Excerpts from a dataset
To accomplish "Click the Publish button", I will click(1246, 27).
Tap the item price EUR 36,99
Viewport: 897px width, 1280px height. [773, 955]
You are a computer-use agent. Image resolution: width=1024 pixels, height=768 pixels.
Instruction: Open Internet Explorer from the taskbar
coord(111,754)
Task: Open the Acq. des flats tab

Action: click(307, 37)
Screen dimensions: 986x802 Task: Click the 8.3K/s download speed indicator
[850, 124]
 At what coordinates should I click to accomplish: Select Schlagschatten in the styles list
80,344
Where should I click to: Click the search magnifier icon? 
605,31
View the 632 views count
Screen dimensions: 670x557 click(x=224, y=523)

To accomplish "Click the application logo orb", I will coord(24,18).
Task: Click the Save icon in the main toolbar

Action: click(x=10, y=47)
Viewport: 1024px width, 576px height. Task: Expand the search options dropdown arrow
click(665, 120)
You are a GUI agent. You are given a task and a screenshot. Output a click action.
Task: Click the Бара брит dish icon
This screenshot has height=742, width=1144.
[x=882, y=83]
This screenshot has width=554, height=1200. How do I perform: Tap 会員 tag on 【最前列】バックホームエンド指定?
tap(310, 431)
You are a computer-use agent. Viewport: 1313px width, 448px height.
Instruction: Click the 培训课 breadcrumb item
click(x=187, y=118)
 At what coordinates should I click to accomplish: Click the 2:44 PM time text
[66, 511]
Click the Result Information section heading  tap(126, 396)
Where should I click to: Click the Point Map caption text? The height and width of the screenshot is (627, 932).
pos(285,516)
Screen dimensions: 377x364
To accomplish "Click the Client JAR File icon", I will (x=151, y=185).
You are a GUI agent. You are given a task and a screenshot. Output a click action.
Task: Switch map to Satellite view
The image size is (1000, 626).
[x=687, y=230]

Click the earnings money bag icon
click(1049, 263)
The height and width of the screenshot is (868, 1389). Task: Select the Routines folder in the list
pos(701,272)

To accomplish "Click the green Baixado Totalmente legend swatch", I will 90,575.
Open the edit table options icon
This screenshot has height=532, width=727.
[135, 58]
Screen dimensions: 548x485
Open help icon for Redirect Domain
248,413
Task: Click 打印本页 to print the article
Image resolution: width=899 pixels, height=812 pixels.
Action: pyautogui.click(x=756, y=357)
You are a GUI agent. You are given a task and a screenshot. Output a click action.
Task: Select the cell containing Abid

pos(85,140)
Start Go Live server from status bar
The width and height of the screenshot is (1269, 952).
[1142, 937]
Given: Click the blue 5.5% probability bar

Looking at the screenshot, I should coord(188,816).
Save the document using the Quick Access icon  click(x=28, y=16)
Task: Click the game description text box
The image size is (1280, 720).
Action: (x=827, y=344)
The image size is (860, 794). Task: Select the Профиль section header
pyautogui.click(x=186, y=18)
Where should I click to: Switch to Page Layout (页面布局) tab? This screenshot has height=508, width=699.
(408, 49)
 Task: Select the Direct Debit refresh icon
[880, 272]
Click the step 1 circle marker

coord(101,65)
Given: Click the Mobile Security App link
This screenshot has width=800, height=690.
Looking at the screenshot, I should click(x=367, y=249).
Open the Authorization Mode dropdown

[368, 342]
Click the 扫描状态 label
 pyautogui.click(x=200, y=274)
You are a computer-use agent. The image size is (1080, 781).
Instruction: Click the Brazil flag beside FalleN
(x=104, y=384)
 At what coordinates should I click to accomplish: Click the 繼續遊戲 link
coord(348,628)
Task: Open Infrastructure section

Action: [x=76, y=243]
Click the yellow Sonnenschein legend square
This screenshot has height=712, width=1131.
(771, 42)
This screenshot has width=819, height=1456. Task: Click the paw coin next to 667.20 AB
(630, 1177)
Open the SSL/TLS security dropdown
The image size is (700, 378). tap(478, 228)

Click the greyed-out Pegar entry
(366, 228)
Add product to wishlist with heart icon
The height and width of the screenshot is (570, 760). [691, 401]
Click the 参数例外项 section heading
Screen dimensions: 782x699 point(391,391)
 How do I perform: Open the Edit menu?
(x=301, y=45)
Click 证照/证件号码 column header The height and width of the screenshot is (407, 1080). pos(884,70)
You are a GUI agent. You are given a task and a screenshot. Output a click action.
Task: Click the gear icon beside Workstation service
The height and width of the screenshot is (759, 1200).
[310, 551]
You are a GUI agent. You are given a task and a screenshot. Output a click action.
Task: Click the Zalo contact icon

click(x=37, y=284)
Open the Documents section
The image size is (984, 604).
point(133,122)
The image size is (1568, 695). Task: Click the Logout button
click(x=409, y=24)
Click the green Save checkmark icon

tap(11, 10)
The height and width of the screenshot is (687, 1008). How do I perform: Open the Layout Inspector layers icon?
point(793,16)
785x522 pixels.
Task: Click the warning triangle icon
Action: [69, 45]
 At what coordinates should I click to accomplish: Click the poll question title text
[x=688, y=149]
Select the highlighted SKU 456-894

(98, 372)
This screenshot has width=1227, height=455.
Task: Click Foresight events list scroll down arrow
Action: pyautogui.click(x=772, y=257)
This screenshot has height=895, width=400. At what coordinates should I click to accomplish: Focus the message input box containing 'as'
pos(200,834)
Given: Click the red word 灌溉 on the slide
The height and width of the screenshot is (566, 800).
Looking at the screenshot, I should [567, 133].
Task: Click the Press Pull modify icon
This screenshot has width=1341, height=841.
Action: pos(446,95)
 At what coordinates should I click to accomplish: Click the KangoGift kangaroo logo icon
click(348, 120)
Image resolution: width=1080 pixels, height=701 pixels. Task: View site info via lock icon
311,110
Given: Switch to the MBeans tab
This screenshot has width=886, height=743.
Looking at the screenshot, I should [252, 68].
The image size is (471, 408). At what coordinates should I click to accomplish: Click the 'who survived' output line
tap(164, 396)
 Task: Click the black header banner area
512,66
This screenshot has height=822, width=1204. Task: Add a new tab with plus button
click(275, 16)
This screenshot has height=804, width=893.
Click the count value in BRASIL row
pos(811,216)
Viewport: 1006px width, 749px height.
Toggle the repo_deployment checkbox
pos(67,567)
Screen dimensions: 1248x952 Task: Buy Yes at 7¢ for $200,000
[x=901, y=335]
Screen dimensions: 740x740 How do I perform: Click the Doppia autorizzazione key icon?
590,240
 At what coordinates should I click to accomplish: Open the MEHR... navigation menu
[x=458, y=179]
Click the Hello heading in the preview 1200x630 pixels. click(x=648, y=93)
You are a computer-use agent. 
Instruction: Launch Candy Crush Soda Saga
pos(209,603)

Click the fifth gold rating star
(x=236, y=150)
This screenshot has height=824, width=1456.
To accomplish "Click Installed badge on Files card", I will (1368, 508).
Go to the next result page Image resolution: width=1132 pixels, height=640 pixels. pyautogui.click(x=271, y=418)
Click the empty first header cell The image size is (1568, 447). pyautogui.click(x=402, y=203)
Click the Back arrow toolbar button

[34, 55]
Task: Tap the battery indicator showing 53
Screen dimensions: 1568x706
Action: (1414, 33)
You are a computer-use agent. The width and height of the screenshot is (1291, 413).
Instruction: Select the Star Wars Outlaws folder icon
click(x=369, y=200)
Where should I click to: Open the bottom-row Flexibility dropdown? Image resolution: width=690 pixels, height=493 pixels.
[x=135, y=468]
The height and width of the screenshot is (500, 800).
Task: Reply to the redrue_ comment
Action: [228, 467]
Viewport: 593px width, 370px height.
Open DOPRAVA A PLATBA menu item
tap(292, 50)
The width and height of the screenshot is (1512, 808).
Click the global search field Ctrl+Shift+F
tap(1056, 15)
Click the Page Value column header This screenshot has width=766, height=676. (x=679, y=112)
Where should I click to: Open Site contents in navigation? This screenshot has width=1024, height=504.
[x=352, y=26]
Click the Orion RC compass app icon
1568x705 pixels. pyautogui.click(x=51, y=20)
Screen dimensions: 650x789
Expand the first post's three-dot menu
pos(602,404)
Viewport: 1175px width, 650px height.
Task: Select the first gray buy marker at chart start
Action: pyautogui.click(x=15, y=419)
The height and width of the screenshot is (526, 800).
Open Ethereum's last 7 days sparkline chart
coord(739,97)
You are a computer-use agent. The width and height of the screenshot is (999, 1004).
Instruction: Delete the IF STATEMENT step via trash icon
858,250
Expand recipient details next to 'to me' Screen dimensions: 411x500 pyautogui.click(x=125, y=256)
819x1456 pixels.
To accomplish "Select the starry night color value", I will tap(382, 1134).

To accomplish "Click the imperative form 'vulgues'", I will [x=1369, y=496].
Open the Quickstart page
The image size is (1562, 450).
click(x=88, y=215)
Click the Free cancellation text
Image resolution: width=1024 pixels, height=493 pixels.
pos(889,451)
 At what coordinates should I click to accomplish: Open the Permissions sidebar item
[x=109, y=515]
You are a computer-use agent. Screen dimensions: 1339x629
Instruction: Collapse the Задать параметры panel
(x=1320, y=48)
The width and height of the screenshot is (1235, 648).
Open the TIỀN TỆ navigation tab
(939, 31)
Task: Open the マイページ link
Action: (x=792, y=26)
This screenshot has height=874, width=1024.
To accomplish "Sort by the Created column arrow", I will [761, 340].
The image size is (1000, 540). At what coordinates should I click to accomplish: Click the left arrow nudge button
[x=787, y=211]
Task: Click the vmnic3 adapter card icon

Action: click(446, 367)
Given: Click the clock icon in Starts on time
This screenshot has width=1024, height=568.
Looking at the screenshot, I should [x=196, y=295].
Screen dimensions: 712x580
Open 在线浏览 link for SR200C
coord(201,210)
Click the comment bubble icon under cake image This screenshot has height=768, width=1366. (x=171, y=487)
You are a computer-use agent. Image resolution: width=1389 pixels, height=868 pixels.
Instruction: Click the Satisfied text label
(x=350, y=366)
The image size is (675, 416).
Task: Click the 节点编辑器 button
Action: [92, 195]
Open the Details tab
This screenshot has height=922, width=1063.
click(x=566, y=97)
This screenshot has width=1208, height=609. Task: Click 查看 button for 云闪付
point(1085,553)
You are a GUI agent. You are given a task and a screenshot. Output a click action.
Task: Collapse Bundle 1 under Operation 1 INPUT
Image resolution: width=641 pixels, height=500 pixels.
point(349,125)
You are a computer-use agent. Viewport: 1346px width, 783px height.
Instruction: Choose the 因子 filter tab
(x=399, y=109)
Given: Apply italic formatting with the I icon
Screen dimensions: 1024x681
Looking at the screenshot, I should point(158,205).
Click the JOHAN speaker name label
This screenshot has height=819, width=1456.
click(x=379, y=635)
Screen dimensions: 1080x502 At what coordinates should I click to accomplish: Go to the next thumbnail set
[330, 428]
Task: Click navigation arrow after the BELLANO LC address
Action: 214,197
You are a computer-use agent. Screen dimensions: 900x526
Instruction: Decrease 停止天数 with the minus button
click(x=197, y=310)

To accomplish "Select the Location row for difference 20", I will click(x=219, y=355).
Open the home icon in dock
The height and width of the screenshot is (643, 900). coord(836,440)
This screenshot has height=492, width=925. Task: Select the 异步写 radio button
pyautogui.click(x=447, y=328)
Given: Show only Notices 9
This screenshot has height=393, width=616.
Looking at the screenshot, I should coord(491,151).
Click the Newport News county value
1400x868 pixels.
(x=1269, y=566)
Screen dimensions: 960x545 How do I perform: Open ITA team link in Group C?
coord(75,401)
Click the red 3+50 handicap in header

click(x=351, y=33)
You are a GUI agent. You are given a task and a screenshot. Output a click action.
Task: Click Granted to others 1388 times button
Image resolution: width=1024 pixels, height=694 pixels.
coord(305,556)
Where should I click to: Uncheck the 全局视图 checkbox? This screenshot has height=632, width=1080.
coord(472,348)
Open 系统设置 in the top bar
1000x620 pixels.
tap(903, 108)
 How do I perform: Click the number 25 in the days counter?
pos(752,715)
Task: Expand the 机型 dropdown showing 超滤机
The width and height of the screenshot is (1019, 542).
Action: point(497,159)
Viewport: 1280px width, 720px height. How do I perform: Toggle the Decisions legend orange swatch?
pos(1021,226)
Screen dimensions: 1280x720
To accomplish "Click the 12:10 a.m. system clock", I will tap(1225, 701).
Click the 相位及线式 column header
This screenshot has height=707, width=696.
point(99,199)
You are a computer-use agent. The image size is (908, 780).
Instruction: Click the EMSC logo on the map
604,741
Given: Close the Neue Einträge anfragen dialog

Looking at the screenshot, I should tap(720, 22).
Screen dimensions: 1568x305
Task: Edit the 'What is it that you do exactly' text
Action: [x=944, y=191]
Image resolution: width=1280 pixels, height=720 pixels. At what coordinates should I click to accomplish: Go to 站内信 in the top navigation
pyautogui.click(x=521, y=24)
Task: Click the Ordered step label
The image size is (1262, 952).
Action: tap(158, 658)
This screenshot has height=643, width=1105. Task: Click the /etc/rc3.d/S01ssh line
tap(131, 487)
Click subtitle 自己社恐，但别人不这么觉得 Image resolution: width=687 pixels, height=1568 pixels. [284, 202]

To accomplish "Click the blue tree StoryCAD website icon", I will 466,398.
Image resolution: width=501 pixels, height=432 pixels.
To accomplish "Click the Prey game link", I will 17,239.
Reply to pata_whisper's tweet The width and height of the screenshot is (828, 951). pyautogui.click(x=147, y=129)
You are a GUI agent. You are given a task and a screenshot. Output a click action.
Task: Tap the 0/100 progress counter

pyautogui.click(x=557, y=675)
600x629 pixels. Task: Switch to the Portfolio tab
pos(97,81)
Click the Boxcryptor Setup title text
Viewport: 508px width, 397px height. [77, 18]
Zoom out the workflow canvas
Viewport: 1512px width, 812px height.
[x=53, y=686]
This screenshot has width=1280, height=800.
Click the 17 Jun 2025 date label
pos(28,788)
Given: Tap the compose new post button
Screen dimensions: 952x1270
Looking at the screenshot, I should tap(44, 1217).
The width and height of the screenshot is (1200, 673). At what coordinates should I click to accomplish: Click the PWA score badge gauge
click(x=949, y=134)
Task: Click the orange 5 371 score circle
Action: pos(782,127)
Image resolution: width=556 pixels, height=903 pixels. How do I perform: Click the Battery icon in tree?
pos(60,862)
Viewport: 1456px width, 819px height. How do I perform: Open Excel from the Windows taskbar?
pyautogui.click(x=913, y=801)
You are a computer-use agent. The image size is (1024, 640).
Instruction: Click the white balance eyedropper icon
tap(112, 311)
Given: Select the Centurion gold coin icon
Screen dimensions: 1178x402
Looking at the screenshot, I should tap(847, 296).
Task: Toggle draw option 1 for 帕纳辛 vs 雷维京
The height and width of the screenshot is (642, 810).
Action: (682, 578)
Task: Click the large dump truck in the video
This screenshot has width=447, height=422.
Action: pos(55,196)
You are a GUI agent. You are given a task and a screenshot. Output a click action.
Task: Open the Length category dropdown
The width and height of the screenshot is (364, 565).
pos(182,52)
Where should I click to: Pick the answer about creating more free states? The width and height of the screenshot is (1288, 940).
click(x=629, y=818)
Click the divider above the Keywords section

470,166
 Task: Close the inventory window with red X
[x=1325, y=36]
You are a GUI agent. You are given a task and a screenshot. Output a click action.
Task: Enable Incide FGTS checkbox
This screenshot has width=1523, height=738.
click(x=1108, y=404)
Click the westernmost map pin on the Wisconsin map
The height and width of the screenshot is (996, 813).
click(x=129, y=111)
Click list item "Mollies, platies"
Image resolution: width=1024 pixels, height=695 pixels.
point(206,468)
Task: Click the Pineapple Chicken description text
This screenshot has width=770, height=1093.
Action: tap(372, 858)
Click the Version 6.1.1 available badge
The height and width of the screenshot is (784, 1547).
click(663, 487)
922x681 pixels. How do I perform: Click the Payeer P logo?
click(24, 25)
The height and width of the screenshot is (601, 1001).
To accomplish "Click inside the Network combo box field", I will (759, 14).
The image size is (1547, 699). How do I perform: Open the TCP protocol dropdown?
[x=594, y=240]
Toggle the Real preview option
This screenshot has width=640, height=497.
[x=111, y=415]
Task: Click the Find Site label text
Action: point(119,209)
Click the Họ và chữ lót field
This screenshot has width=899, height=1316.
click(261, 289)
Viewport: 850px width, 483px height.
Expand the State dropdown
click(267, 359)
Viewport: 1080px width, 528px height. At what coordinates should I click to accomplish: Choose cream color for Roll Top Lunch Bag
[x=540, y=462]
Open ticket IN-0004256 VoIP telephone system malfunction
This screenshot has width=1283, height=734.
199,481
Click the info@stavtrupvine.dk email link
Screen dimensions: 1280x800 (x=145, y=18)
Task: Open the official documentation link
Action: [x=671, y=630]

Assignment: Please copy out each line of the data in which the word "description" occurs.

Exercise response:
Task: Click the game description text box
Task: Click the Pineapple Chicken description text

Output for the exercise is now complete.